Why is cyber resilience important?
The other part of building customer confidence is demonstrating how serious the firm takes cybersecurity and operational resilience. In the past couple of years, we have seen cyberattacks and outages become commonplace. In a recent spate of phishing scams, one of Singapore’s leading banks suffered a serious cyberattack that affected hundreds of customers and resulted in a total monetary loss of SG$13.7 million.
Indeed, as banks become more digital and technologically advanced, customer expectations are also expected to rise along with growing concerns from customers – that they may not be able to access the services they need to manage their daily lives. One such case came in November 2021, when one of the major financial institutions in Singapore faced one of its worst digital disruptions in a decade that left customers unable to access their accounts or make payments after digital banking services went offline for up to two days.
The increased uptake of digital technologies, spurred on by the pandemic, has also increased customer concern about their personal data. Customers want reassurance from firms on how they handle personal data, how it’s used, stored, if they share it with external parties, and the security measures financial institutions take to minimise risk.
While remote working has supported business continuity, it has also increased the risk of data leaks, as employees can be working with sensitive customer data on unsecure home networks. This can also expose organisations and customers to fraudulent activities and cyberattacks.

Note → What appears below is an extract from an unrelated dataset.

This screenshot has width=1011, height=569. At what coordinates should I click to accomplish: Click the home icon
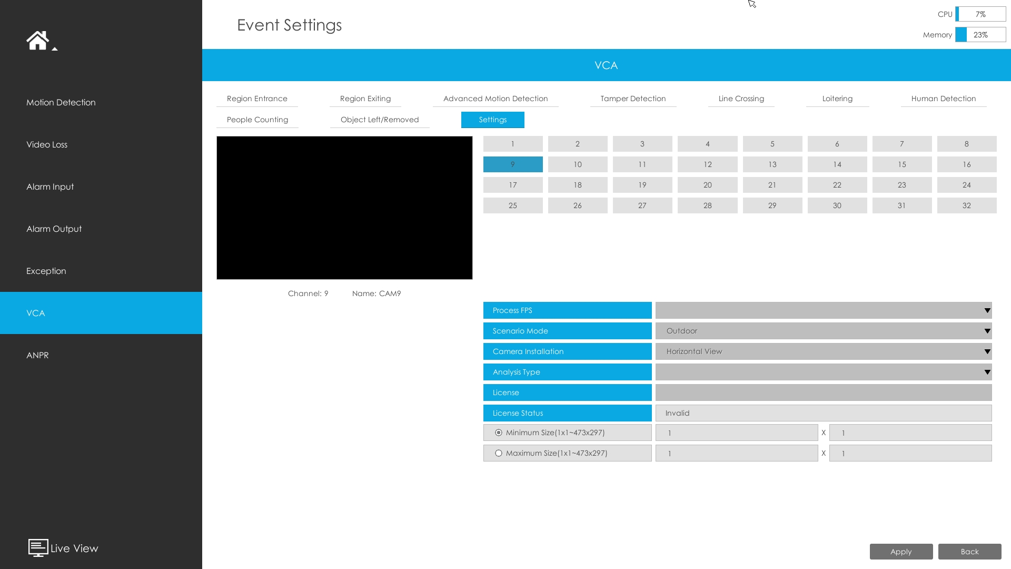coord(37,41)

Additionally, the increasing use of open banking means that our banking services are interconnected with external partners through APIs. Even though this is an excellent development for customers and helps banks expand their service portfolios, it also leaves them vulnerable. Furthermore, while banks might be well protected internally, their partners and vendors might not have the same level of security. This could open a “back door” to the bank’s system – the so-called supply chain attack.
How can data and technology help rebuild confidence?

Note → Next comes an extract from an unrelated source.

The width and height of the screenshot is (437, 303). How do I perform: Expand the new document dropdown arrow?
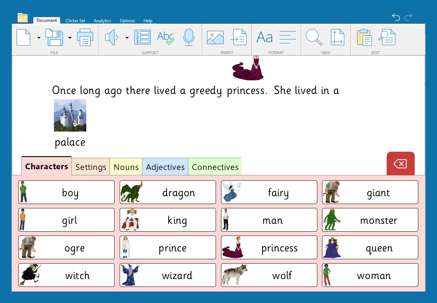coord(39,38)
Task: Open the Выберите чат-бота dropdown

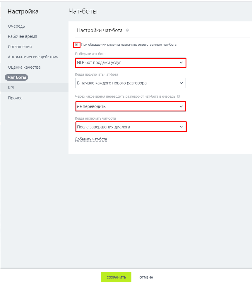Action: click(131, 62)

Preventing cyberattacks and providing a hyper-personalised experience for customers requires financial organisations to have access to the right data and technology. If banks are to understand their customers better, and ensure that products and services are super relevant and timely, they need access to the right data at the right time. Yet, getting this level of access to personal data requires permission from customers. As reported by EY, customers are only willing to share personal data with their banks as long as they can see the benefit from this exchange.
Ultimately, if financial services are to be granted access to customers’ personal data, they must demonstrate the best use of data by continuously providing meaningful experiences and ensuring it doesn’t come at the cost of data privacy and security.
However, delivering the right customer experience doesn’t end when banks gain access to personal data. They must use a digital experience platform to design targeted digital strategies that leverage the data more effectively to give users that rich and hyper-personalised experience. A digital experience platform will equip financial services firms with the right tools and applications that serve as the foundation for consistent, omnichannel customer journeys across multiple digital channels.
If banks and financial institutions are to remain competitive, they must put their customers ahead of their short-term revenue goals. Utilising personal data and the right technology can help them build cyber resilience and true customer confidence, which in turn results in secure long-term customer loyalty.